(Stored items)
==*==

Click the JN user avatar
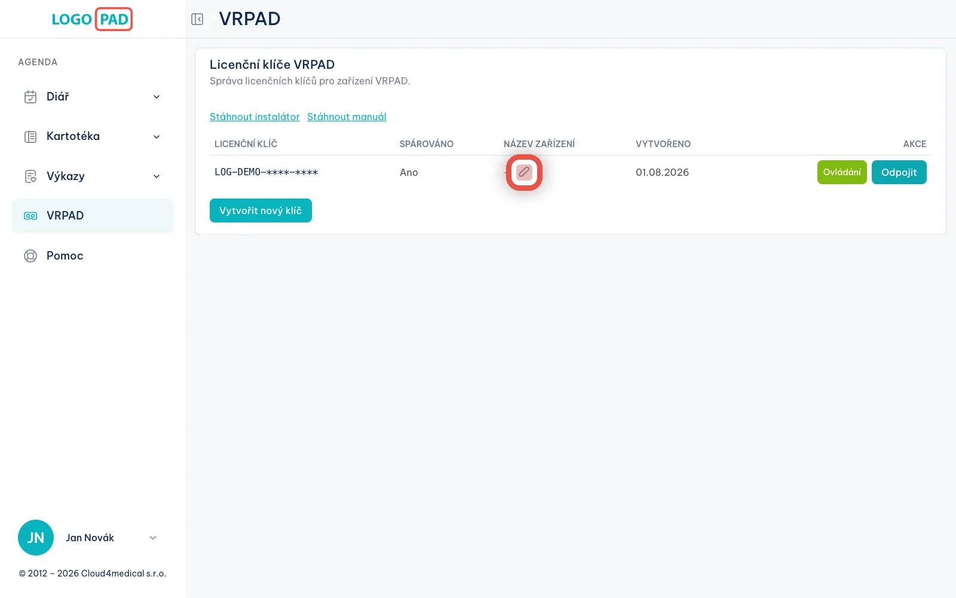The image size is (956, 598). click(36, 538)
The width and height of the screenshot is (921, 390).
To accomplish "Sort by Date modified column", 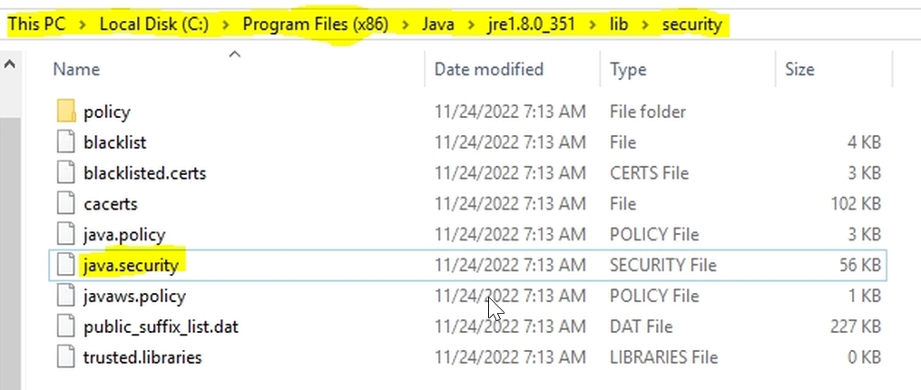I will pyautogui.click(x=488, y=69).
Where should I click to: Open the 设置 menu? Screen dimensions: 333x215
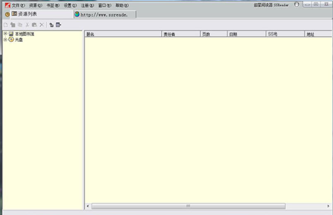click(x=70, y=5)
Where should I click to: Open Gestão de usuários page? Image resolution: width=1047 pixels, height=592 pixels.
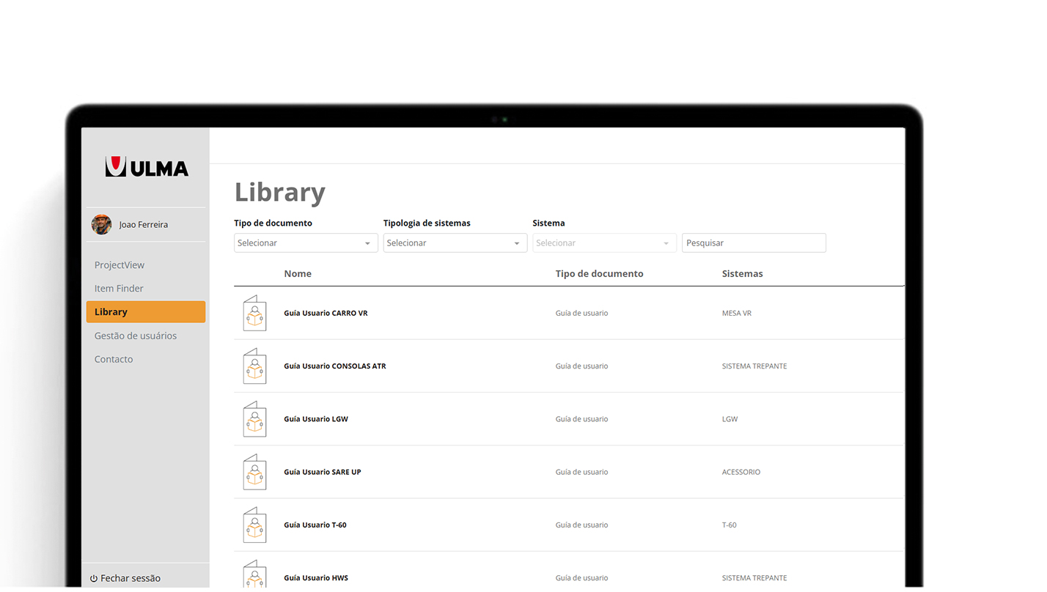136,336
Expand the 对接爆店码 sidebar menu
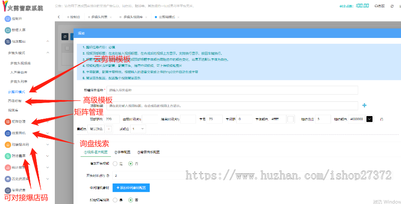 (x=47, y=145)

==*==

• _WHAT YOU SHOULD DO_: Repeat exactly the lines above, from the line containing "Where should I click to: Open the" through the last line of the records, inclusive; omit any pictures.

• _RESULT OF THE TASK_:
Where should I click to: Open the 设置 menu? Screen dimensions: 333x215
click(x=70, y=5)
Where should I click to: Open Gestão de usuários page? Image resolution: width=1047 pixels, height=592 pixels.
136,336
Expand the 对接爆店码 sidebar menu
 (x=47, y=145)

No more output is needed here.